[Opening Document segment section]
This is one of a special series of posts exploring the public law implications of the COVID-19 pandemic. For more information on the Gilbert + Tobin Centre’s work in the area of public law and public health, see here.
On 5 April 2020, the Western Australian border was closed. Pursuant to powers created by the Emergency Management Act 2005 (WA), the WA State Emergency Coordinator issued the Quarantine (Closing the Border) Directions (the ‘Directions’), which prevented entry to Western Australia by any non-‘exempt traveller’. The Directions were issued as part of the WA Government’s response to SARS-CoV-2 and its associated disease, COVID-19.
Clive Palmer, intending to travel into WA, was denied a travel exemption on 22 May. Mr Palmer then filed a challenge to the constitutional validity of the Directions in the High Court, arguing that the Directions contravene s 92 of the Australian Constitution. On 18 June, the High Court remitted the matter to the Federal Court, where Rangiah J will make several determinations of fact based on the arguments of both parties. The hearing in the Federal Court began on Monday 27 July, and once the decision is delivered a full bench of the High Court will consider the validity of the WA border closure. The Commonwealth had originally intervened to join Mr Palmer in the matter, but withdrew its support after the four-day trial concluded.
[Closing Document segment section]
[Opening Listed records section]
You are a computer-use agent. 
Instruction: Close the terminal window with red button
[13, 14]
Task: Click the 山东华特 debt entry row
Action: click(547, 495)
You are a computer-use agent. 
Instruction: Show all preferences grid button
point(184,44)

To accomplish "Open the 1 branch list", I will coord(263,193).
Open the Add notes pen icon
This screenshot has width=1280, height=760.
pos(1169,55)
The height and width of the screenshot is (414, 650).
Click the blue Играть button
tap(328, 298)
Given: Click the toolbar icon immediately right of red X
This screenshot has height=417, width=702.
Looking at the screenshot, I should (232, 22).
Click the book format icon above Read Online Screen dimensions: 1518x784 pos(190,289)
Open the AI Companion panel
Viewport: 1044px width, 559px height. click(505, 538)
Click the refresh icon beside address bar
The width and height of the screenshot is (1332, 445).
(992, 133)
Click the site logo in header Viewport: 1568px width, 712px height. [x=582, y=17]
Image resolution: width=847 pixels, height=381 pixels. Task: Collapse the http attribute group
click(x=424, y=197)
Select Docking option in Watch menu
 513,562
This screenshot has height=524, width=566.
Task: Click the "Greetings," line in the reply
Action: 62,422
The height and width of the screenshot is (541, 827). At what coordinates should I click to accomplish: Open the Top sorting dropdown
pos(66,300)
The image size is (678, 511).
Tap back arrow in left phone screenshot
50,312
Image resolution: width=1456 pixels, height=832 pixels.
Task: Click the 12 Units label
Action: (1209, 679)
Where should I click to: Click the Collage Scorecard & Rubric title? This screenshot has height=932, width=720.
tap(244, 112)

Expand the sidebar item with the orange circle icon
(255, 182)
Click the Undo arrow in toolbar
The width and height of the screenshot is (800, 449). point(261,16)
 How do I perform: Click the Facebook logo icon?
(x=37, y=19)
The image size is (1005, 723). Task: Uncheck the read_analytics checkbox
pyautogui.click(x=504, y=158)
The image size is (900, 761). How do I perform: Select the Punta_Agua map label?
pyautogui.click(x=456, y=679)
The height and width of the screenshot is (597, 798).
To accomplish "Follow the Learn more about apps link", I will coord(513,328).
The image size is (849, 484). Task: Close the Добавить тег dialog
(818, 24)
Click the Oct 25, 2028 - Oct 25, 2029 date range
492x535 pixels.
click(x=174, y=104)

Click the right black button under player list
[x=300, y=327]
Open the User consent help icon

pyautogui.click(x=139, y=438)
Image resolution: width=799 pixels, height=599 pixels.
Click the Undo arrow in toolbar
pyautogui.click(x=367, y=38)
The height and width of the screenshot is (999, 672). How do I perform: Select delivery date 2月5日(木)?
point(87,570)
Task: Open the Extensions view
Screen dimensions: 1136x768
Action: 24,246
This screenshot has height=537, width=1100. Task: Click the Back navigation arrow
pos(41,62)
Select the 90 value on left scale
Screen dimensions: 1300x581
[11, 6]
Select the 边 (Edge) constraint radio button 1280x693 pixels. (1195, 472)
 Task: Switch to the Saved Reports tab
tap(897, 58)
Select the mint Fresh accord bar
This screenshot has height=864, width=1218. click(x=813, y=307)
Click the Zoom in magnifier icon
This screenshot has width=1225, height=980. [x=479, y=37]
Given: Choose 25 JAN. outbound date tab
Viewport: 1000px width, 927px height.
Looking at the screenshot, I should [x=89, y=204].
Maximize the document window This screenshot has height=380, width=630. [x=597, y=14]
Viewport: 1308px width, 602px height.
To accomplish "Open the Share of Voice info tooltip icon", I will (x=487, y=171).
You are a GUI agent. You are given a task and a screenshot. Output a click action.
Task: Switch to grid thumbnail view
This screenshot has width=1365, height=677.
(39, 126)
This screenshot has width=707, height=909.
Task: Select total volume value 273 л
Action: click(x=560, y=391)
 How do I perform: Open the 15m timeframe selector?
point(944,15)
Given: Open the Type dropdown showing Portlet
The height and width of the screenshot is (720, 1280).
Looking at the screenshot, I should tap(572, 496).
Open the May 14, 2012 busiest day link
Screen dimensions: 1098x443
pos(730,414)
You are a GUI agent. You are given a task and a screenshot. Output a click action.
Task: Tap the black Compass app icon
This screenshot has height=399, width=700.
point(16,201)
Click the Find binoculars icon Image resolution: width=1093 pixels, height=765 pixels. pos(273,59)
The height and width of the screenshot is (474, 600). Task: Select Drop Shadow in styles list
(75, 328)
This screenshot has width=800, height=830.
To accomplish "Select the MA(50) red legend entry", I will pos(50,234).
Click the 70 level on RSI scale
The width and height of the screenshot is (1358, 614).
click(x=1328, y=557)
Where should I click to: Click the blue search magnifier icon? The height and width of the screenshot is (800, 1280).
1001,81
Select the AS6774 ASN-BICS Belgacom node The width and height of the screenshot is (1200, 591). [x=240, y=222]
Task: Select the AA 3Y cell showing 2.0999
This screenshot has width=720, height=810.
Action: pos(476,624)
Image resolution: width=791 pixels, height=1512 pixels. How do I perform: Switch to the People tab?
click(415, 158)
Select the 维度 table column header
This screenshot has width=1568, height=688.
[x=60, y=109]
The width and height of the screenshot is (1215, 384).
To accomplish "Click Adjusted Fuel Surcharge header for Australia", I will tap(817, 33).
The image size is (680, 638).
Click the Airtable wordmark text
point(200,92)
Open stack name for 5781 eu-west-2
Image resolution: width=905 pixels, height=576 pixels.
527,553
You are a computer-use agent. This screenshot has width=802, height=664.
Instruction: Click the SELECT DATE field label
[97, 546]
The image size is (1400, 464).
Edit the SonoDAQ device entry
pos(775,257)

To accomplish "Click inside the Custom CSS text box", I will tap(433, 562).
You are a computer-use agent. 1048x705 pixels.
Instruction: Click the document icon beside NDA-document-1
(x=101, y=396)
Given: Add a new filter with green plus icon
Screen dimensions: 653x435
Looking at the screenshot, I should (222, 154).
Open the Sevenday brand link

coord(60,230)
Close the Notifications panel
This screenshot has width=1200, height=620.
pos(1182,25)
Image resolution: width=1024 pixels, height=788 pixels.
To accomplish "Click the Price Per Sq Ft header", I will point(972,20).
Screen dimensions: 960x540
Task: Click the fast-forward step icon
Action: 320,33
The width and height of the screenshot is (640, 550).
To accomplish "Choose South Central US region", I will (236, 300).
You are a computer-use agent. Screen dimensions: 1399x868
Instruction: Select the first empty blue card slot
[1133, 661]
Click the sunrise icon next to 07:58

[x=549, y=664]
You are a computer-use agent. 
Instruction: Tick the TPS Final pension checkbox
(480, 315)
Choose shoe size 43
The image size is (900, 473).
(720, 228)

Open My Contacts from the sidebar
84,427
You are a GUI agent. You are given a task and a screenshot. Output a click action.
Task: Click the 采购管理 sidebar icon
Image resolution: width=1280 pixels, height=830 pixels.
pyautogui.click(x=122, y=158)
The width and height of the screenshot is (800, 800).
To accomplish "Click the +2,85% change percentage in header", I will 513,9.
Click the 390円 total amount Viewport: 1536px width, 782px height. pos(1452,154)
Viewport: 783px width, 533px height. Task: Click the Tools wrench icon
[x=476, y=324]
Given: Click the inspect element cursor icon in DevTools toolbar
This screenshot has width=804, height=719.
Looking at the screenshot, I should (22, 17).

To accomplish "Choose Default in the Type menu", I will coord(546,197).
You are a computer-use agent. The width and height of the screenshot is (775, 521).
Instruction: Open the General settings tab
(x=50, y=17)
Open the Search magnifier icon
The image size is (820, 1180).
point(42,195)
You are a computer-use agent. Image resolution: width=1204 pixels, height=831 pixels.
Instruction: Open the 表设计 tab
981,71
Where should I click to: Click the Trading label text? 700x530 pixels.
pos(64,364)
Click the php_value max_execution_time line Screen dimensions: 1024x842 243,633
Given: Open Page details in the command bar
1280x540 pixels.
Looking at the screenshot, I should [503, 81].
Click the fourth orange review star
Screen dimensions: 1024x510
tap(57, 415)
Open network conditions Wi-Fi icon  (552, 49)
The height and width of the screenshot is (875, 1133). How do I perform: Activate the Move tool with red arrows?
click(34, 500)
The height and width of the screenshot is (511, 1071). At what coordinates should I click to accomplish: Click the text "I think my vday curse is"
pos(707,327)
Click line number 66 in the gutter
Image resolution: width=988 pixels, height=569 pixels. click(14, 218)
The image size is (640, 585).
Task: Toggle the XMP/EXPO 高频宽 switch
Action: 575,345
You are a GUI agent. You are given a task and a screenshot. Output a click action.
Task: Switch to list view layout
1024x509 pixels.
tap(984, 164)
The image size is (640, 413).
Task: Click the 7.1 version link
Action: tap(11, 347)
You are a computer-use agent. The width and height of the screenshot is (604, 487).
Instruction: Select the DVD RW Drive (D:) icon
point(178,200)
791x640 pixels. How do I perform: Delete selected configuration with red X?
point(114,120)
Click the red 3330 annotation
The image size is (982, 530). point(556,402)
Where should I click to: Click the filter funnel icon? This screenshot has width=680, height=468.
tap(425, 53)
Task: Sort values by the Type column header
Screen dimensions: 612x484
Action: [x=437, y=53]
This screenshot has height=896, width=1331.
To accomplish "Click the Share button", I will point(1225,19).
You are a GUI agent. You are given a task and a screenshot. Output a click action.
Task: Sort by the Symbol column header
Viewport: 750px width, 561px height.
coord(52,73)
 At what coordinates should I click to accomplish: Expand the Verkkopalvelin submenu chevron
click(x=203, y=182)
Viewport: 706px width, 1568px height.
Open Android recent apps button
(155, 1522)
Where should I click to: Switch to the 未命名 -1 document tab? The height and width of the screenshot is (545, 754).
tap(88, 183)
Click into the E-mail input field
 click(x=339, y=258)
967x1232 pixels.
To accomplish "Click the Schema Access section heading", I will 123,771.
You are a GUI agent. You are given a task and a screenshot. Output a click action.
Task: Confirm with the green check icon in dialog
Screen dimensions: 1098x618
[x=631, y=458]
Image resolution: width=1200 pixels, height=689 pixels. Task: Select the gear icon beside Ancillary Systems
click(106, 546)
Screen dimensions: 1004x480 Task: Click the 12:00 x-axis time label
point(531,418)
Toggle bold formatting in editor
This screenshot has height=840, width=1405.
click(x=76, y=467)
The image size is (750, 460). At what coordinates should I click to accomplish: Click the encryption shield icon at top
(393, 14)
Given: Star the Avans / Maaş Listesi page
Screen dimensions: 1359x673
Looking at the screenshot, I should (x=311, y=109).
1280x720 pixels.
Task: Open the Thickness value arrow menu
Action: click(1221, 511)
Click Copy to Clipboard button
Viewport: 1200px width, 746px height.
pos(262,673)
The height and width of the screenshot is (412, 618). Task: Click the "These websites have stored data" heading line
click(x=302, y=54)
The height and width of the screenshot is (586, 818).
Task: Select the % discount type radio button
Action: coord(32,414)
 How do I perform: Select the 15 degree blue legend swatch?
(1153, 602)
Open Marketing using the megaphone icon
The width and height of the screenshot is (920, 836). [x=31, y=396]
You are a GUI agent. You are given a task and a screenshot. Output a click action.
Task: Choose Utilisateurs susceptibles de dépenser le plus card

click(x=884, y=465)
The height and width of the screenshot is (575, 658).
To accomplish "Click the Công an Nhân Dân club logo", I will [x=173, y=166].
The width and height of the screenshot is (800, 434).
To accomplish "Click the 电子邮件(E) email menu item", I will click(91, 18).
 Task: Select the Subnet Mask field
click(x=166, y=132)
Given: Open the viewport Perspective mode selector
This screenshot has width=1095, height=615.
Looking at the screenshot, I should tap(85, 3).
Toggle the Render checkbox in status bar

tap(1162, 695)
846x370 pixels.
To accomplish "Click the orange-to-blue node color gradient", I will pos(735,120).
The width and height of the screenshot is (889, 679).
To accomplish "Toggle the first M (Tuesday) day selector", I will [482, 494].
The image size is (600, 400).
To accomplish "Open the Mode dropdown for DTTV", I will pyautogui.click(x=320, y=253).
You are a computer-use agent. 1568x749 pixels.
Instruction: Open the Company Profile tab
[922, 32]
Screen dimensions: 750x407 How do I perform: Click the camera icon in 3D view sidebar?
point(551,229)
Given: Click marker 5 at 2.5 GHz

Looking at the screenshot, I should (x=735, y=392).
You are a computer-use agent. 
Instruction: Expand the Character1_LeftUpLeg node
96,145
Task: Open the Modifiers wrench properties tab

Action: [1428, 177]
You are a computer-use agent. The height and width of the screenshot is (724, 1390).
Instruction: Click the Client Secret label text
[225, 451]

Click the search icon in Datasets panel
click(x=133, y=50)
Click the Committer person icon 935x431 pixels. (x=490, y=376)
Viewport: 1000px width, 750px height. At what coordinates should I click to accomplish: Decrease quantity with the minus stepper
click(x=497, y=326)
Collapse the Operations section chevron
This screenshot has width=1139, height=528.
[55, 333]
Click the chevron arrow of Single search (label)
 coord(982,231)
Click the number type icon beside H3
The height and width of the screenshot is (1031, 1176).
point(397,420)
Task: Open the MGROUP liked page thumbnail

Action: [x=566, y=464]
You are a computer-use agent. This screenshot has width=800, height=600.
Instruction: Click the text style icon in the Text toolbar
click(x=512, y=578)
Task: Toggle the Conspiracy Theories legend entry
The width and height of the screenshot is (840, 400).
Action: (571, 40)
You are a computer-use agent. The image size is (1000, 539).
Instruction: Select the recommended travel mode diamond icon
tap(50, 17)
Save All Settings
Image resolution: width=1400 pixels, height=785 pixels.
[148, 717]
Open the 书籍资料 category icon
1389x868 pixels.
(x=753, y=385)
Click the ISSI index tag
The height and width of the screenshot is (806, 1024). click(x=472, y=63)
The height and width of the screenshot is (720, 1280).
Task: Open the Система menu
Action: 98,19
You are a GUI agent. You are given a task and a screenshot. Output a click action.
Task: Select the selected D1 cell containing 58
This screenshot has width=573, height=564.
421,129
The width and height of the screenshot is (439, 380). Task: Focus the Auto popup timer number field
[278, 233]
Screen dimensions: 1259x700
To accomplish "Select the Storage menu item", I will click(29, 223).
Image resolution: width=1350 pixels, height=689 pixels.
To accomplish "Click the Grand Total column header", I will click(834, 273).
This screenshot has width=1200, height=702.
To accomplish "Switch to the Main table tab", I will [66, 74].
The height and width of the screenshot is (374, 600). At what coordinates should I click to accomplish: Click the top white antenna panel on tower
[Closing Listed records section]
Assignment: Continue the post on Clive Palmer's challenge to the Western Australian border closure, starting after its last sentence. The listing comes from a different source than the text.

Solved exercise:
This post examines the nature of s 92, briefly explains the status of Mr Palmer’s challenge to the WA border closure, and surveys two interesting issues raised by Mr Palmer’s claim in the context of COVID-19. Those issues concern the extent to which physical travel remains a necessity for interstate trade and commerce, and the extent to which a court can rely upon expert epidemiological evidence regarding the COVID-19 pandemic.
Section 92 of the Australian Constitution relevantly states that:
On the imposition of uniform duties of customs, trade, commerce and intercourse among States … shall be absolutely free.
While this section appears straightforward on its face, interpretation of the phrase ‘absolutely free’ has given rise to the most confused jurisprudence in High Court history. For decades, the High Court was unable to agree on the underlying basis of s 92. Do the words ‘absolutely free’ mean that the section protects the right of individual Australians to trade across and move through state borders, as Barwick CJ held in Uebergang v Australian Wheat Board (1980)? Does s 92 only prevent the imposition of fiscal burdens on interstate trade, commerce, and intercourse, as Murphy J said in Buck v Bavone (1976)? Or does s 92 relate to wider economic concepts, such as the promotion of free trade and the prevention of state protectionism?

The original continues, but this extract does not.